メディカルフィットネスは何故今後もニーズが高まるのか?
- 運動習慣の見直しと健康志向の高まり
コロナが第五類に移行した後もコロナは蔓延しています。
インフルエンザの蔓延も止まることがありません。
コロナをきっかけに運動をする人が大幅に減り、数年後は運動不足による重篤な健康被害が日本中を襲うことが予測されます。
「やっぱり運動は大切」と見直す人も増える一方で医療費の高騰により、予防医療の重要性が高まることが予測されます。
このような観点から、フィットネスと医療の融合によるメディカルフィットネスが、健康増進や予防医療に貢献できると考えられます。
- 医療技術の進歩
医療技術の進歩により、運動が様々な疾患の予防改善に有効だということが科学的に証明されるようになってきました。
生活習慣病は昔、運動不足病と言われていました。
運動をしていればなることはない、なったとしても改善することが出来る病が多数あります。
糖尿病や心疾患や脳疾患だけでなく、癌や精神的な病などにも運動が非常に効果的であることが証明されています。
また、高齢者の介護予防などにも効果があることが示されています。
私個人的には、40歳を過ぎたら介護予防としての運動を始めるべきだと思っています。
人生100年時代の今、「それは早すぎる」と思われる方が多いと思いますが、歳を取ってから運動を始めることも生活習慣を変えることも考え方を変えることも非常に難しいことです。
元気で長生きしたい、介護を受けたくないのであれば、40代から定期的な運動をすべきだと思います。
- 経済的メリット
フィットネスクラブと医療の融合により、様々な経済的メリットが期待できると考えます。
1.医療費の削減
2.健康寿命の延伸
3.労働生産性の向上
4.納税者の増加
冒頭に書いたように実際には、既にフィットネスクラブと医療の融合は、すでに始まっています。

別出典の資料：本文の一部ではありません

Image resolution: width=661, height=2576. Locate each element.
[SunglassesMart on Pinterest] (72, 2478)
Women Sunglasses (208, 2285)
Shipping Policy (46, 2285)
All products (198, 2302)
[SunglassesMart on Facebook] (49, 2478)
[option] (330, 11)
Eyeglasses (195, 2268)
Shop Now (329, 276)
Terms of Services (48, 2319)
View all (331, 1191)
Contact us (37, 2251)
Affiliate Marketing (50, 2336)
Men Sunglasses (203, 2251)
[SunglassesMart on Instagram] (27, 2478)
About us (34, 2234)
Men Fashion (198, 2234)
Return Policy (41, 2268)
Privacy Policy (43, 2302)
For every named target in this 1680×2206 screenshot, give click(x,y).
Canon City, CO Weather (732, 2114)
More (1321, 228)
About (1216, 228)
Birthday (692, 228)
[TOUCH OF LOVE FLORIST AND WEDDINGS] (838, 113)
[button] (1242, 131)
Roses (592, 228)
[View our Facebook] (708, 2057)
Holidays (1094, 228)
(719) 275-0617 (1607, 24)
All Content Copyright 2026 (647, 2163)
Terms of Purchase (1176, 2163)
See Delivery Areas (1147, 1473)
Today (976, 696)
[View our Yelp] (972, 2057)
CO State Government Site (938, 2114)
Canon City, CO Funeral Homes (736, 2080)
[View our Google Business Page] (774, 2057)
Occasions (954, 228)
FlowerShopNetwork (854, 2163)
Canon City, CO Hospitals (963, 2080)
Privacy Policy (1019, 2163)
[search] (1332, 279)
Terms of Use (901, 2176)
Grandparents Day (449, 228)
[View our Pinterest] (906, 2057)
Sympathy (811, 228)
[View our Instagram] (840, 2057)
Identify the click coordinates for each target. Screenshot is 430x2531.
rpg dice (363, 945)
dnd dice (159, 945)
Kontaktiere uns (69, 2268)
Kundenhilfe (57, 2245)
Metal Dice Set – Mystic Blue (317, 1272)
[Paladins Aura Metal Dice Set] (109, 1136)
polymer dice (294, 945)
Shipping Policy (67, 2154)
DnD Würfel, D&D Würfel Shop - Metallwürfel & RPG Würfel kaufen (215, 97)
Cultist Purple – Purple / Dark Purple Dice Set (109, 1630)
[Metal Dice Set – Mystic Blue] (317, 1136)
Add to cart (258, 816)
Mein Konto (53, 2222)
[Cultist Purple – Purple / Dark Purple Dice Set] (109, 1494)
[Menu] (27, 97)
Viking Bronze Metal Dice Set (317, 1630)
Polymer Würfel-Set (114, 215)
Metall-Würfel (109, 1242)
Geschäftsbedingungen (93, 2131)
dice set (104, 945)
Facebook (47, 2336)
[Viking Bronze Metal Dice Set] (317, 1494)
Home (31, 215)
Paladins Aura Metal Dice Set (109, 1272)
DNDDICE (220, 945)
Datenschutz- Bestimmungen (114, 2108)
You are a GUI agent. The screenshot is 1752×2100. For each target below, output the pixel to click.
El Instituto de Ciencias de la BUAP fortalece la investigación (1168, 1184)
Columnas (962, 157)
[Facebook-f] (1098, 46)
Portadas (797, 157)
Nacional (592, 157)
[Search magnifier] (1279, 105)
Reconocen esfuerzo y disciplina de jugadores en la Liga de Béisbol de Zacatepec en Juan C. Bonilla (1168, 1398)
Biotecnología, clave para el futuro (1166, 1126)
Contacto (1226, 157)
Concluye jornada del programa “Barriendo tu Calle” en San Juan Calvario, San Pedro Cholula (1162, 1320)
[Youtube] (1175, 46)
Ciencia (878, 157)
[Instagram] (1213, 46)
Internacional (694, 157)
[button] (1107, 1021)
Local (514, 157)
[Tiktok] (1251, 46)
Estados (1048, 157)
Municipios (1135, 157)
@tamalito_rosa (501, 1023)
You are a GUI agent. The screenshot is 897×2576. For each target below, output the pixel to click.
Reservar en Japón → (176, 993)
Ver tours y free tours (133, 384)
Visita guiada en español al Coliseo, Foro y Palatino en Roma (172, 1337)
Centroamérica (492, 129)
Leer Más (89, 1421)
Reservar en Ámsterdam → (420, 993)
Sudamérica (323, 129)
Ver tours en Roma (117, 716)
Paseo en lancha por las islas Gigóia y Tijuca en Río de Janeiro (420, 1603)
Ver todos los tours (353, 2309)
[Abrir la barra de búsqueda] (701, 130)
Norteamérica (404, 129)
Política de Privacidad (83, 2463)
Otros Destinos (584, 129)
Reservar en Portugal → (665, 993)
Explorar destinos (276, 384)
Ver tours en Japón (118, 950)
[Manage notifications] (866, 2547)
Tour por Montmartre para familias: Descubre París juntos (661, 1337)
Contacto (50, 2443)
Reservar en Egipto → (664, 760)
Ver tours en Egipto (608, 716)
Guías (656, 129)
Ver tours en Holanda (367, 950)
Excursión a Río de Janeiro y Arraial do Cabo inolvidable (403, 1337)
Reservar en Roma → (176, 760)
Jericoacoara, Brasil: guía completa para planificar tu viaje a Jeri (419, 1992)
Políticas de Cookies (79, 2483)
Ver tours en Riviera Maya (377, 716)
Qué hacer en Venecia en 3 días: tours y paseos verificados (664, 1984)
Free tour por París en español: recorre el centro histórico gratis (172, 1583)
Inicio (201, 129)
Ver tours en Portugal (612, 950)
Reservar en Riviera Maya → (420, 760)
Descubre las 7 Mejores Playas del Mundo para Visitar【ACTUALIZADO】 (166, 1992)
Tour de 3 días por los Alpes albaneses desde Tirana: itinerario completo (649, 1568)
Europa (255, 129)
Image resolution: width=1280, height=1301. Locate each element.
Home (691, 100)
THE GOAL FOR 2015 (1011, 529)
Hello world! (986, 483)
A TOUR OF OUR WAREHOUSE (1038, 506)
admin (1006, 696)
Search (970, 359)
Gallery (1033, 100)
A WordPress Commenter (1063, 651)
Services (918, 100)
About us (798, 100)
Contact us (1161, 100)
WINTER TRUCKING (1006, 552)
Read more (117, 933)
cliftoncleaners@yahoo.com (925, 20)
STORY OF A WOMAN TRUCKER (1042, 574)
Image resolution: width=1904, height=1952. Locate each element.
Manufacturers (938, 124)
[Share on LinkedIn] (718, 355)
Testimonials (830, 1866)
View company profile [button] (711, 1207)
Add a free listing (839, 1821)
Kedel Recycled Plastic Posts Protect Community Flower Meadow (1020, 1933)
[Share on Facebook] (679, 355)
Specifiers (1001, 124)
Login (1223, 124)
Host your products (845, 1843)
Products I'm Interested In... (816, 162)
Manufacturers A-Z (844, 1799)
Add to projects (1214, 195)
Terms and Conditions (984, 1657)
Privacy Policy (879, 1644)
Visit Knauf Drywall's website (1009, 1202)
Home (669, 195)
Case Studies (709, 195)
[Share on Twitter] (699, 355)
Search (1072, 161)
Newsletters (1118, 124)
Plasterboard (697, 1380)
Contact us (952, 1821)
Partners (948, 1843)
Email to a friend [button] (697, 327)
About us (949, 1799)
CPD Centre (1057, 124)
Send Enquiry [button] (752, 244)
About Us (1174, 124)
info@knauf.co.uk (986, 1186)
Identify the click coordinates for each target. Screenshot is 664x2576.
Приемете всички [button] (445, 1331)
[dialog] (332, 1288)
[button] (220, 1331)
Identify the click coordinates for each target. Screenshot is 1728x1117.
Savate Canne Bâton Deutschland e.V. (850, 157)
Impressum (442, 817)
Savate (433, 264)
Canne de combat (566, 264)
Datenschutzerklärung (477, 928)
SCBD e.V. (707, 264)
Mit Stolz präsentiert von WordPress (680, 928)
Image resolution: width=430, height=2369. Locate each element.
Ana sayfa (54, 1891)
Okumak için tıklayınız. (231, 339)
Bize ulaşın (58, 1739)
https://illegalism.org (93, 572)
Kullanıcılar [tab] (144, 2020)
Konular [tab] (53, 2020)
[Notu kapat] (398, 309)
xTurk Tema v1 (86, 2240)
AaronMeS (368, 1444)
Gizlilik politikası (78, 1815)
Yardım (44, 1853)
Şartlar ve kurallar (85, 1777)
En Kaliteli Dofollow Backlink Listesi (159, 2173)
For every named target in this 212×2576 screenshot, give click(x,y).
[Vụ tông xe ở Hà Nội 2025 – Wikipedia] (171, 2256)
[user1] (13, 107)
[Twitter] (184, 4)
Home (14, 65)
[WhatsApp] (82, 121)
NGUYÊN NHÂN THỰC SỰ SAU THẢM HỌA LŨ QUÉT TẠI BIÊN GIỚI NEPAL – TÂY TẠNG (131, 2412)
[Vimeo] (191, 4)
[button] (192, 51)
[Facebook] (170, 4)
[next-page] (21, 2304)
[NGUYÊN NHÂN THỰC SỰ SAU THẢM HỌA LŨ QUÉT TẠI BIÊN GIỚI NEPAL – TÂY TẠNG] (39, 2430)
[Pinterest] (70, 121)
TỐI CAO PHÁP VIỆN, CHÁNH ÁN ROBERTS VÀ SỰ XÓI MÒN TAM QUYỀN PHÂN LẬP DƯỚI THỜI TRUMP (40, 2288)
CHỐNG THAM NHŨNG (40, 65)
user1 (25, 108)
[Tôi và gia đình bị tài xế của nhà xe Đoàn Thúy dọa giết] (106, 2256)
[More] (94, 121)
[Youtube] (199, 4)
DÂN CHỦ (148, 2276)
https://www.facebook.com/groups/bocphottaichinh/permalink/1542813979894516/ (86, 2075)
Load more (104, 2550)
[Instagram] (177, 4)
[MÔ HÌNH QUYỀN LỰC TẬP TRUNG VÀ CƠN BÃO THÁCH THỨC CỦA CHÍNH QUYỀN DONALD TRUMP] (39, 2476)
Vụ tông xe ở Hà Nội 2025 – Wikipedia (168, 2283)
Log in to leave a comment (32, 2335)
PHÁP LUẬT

実際にフィットネスクラブが医療との融合をどのように取り組んでいるか
- 医療機関とフィットネスクラブの連携
医療機関とフィットネスクラブが連携して、運動療法のプログラムを提供しています。
例で言えば、医療機関で運動療法の指導を受けている患者さんが、フィットネスクラブに行き、インストラクターは医師の指示のもと運動指導を行なうといったものになります。
- フィットネスクラブによる医療機器の導入
フィットネスクラブで、医療機関で使用されている医療機器を導入しているところもあります。
何十年も前から存在していますが、血圧や心拍数を測定する機器、体組成を測定する機器などを導入しています。
それらの機器がより一般的なものではなく、より専門的な医療機器になっていっているクラブもあります。
より細かい体のデータを活用することで、利用者の健康状態を把握し、効果的な運動プログラムを提供するのに役立っています。
今後も、フィットネスクラブと医療の融合は、さらに進んでいくと考えられます。
街のフィットネスクラブのインストラクターの多くは、パート、アルバイトであり、トレーニングマシンの使い方を指導できるよう少し研修を受けただけの人がほとんです。
入会した人が自身の疾病や既往歴、手術の経験を話したところで、病名もその特徴も知らない人がほとんどです。
ですから、より専門知識のあるフィットネスクラブ、メディカルフィットネスは、真剣にリハビリしたいと考える方、なんとなくの運動ではなく明確な目標のある(何か月以内に血圧をどれだけ下げる)方にとっては非常にありがたい存在となってくれるはずです。
既に医師が常駐しているフィットネスクラブも存在していますが、医師が常駐していることが当たり前、診療や検診を受けることが出来る、薬の処方箋を出してもらえるという時代が当たり前になる時代が来るかもしれません。
今後は益々、超高齢化社会に入り、医療・介護における社会保障費膨張の問題などが逼迫している現在の日本において、最も大きなテーマになってくると言っても過言ではないと思います。
単にトレーニングマシンだけを置いている場所貸しフィットネスクラブの時代は終わりを告げ始めているのではないでしょうか。